Literally everything the government does denies liberty to some degree. That’s what it means to have a group of people who get together and make decisions about your life. It varies in degree from a bagel breakfast among congressmen paid for by your tax dollars all the way to arresting people for the chemical they decide to put in their bodies. Unless you deny government altogether, the question is just where to draw the line.
Is self-defense so essential a liberty as to be untouchable? Clearly not. There are plenty of things that could be done in the name of self-defense that people of goodwill of all political stripes find unacceptable. Is having a gun in the home for self-defense untouchable? Maybe it is. In a big, complex society, we have to draw difficult lines. And not just on this issue. We do it with drug laws, abortion laws, roving wiretaps, campaign finance, death penalty, tax rates, consumer regulation, environmental law, etc. Self-defense is one of the hundreds of important liberties in our lives that must be carefully balanced against everything else.

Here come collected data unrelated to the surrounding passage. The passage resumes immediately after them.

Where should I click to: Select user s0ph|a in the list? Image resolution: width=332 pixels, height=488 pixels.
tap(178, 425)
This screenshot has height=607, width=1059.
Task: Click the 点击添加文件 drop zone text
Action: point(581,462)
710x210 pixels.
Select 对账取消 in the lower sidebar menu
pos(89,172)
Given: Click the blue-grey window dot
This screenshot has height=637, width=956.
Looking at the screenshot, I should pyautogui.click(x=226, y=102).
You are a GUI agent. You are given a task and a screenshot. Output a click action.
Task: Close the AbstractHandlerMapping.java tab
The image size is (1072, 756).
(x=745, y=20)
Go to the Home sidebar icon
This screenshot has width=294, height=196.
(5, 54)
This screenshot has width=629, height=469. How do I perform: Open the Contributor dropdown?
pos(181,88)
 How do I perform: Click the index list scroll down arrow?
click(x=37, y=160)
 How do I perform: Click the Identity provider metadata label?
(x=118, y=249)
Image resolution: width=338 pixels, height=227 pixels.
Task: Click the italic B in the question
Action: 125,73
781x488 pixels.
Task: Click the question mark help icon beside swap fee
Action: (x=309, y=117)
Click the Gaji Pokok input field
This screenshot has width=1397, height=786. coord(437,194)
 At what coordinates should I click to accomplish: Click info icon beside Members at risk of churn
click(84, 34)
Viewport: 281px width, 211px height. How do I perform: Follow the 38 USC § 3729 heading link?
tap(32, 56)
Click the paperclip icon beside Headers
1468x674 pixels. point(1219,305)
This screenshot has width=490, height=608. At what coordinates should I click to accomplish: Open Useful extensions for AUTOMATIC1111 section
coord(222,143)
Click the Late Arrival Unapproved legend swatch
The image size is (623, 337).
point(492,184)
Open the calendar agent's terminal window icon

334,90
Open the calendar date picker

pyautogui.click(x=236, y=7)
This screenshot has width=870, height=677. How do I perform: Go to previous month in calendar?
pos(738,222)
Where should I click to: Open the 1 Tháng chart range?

And we would do that careful balancing more effectively, in my opinion, if we didn’t frame every issue as tyranny vs. liberty. Tyranny vs. liberty is an appropriate framework for discussions of things like whether or not we should have universal suffrage, an independent judiciary, or slavery. It is not the appropriate framework for discussing whether someone should be able to smoke pot for their cancer, get a third trimester abortion, carry a .45, or donate thousands to a political candidate. Not that bodily autonomy, self-defense, and free speech aren’t important - they are extremely important and worth fighting for - but the line between tyranny and liberty is not, I’m quite sure, somewhere between Alabama and California. It’s somewhere between Alabama and Iran (or California and Iran, depending on your perspective). And I think if we remember that, and discuss these issues by acknowledging the complexity involved and without shrouding ourselves in the Declaration of Independence every time someone disagrees, we would be better off.